Deux époux, mariés sous le régime de la communauté légale, insèrent dans leur contrat de mariage une clause par laquelle l’épouse s’engage à abandonner son activité d’architecte pour seconder son mari dans l’exploitation du fonds de commerce familial, sous peine de voir cette défaillance qualifiée de faute justifiant le divorce. Une telle stipulation se heurte au caractère d’ordre public de l’article 223 : l’épouse demeure libre de poursuivre l’exercice de sa profession et la clause, fût-elle librement consentie, est réputée non écrite. Son maintien dans l’activité ne peut, à lui seul, fonder une demande en divorce pour faute.

3. La limite : l’intérêt de la famille (art. 220-1)

La question s’est posée de savoir si la liberté des époux d’exercer la profession de leur choix rencontrait une limite.

Des auteurs avancent que la seule limite susceptible de restreindre l’autonomie professionnelle des époux tiendrait à la préservation de l’intérêt de la famille.

L’article 220-1 du Code civil dispose, en effet, que « si l’un des époux manque gravement à ses devoirs et met ainsi en péril les intérêts de la famille, le président du tribunal de grande instance peut prescrire toutes les mesures urgentes que requièrent ces intérêts ».
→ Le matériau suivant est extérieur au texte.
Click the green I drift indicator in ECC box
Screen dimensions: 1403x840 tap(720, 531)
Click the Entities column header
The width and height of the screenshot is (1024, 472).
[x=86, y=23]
Aussi, dans l’hypothèse où un époux exercerait une profession qui serait de nature à mettre en péril les intérêts de la famille, le juge disposerait du pouvoir de le lui interdire.

La doctrine demeure toutefois partagée sur l’exercice de ce pouvoir par le juge. En effet, pour donner lieu à la prescription de mesures urgentes, la mise en péril des intérêts de la famille doit avoir pour cause, prévoit le texte, des manquements graves aux devoirs du mariage.

Or on voit mal comment l’exercice d’une profession — fût-elle illégale — serait, en lui-même, constitutif d’une violation des devoirs du mariage.

À supposer que cela soit le cas, ce qui correspondra à des situations très marginales, le juge ne pourra prescrire que des mesures temporaires, dont la durée ne peut pas excéder trois ans.

Au bilan, si, en théorie, la liberté dont jouissent les époux d’exercer une profession a pour limite les atteintes susceptibles d’être portées aux devoirs qui découlent du mariage, en pratique il s’agit là de situations qui confinent au cas d’école et que, en tout état de cause, la jurisprudence n’a pas encore eu à connaître.

[1] J. Flour et G. Champenois, Les régimes matrimoniaux, éd. Armand Colin, 2001, n° 78, p. 70.